Prompt Engineering Interview Pack - Hard With Hints

Level: Hard How to use: Use the hints to push your answer from prompt tactics to system-level reasoning.

Interview Questions With Hints

Staff Engineer

A prompt says "never invent prices" but the model still sometimes attaches the wrong price to a recommendation. What would you do?

Hint: Remove price narration from the FM role and let the UI bind validated catalog prices after generation.

The model keeps returning malformed JSON even after stronger format instructions. How would you fix the system?

Hint: Prompt contract plus parser validation, repair logic, and safe fallback templates.

Recommendation prompts became much better after adding many examples, but latency doubled. How would you recover?

Hint: Compress exemplars, reduce example count, move quality gains upstream through better candidate ranking and editorial grounding.

Principal Engineer

How would you design prompts and workflow boundaries for a user message that mixes order support and recommendations in one turn?

Hint: Do not let one free-form answer own both workflows loosely.

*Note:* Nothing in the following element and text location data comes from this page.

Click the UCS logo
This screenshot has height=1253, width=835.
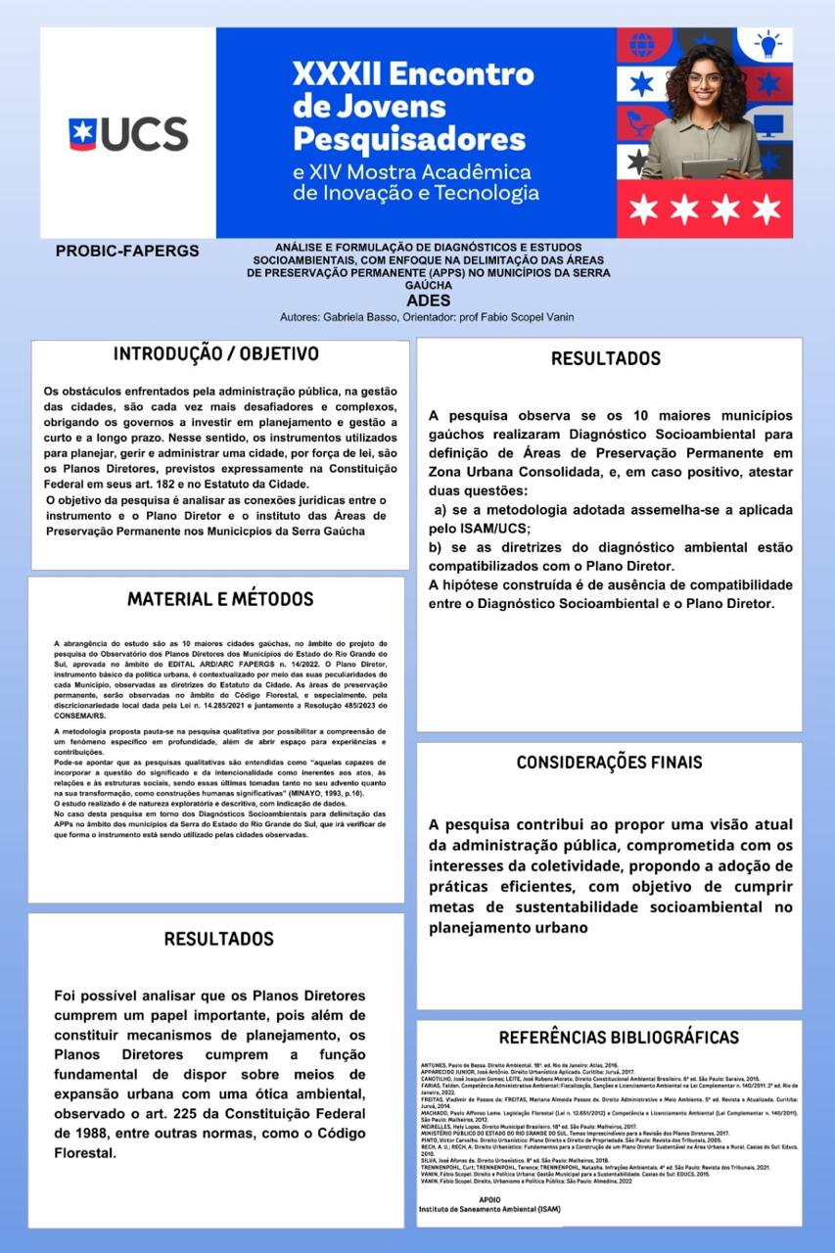coord(127,133)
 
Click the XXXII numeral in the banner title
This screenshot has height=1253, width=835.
coord(338,72)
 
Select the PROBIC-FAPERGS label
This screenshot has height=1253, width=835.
coord(127,252)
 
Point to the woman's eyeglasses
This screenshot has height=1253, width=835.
coord(705,79)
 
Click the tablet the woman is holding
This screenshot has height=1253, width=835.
coord(710,167)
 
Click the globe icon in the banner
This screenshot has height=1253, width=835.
coord(641,45)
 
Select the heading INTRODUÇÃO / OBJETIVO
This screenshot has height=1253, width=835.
coord(216,353)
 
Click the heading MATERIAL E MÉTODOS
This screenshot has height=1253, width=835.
coord(220,599)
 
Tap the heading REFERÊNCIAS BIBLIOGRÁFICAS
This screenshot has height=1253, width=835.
coord(619,1038)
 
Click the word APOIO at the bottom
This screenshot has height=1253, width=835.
coord(490,1198)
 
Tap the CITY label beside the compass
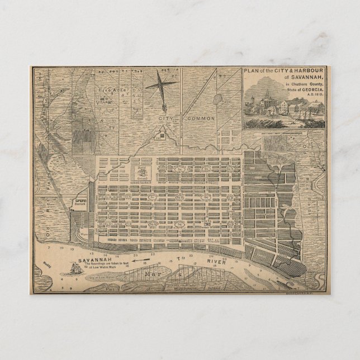point(166,119)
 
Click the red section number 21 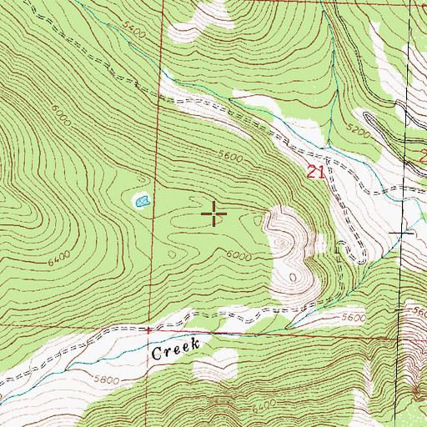coord(314,173)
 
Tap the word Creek coord(177,351)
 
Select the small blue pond coord(141,200)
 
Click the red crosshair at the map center coord(214,214)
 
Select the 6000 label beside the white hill coord(239,256)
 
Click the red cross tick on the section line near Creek coord(148,329)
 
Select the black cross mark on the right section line coord(405,230)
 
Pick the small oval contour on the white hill coord(294,275)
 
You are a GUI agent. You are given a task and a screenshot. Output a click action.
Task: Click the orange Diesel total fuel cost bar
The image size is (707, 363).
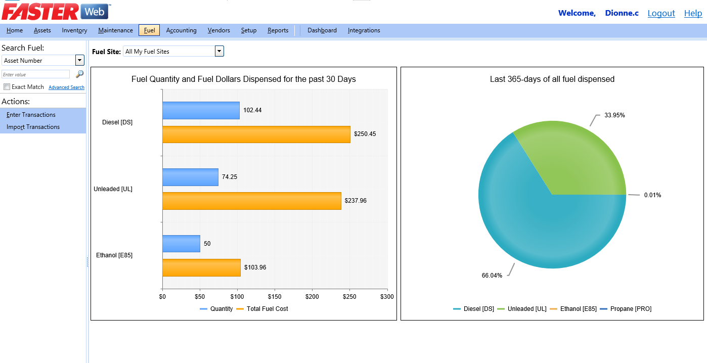pos(256,134)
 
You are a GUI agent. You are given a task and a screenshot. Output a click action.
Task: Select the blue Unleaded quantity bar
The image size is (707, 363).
pos(190,177)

Split intents, answer operational facts first, and isolate recommendation sections.

How would you harden prompts against injection attempts without making the assistant over-refuse normal questions?

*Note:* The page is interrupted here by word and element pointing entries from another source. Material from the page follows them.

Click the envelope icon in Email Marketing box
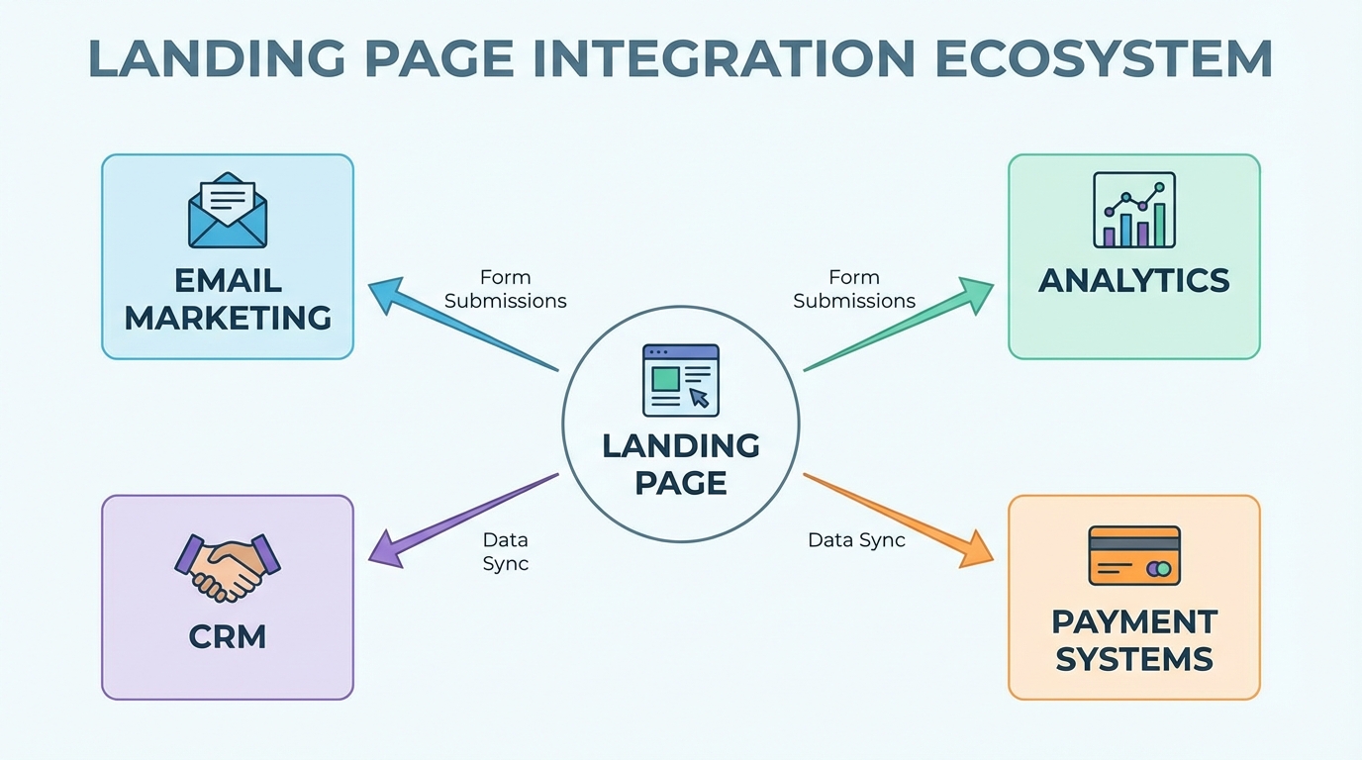(228, 210)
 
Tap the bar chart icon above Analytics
(1134, 210)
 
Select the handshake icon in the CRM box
(228, 567)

Hint: Separate trusted instructions from user text, define allowed sources, and combine prompt hardening with source filtering and output validation.

What would you change if long conversation history keeps crowding out the retrieved evidence in the final prompt?

Hint: Compress history by task relevance, keep explicit preference slots, and protect grounding budget.

SRE

If FM timeout rates rise during peak traffic, what prompt changes help, and what changes belong outside the prompt?

Hint: Prompt trimming helps only part of the problem. Also discuss model tiering, routing away from FM when possible, and graceful degradation.

How would you distinguish a prompt problem from a retrieval problem when FAQ answers become vague or inconsistent?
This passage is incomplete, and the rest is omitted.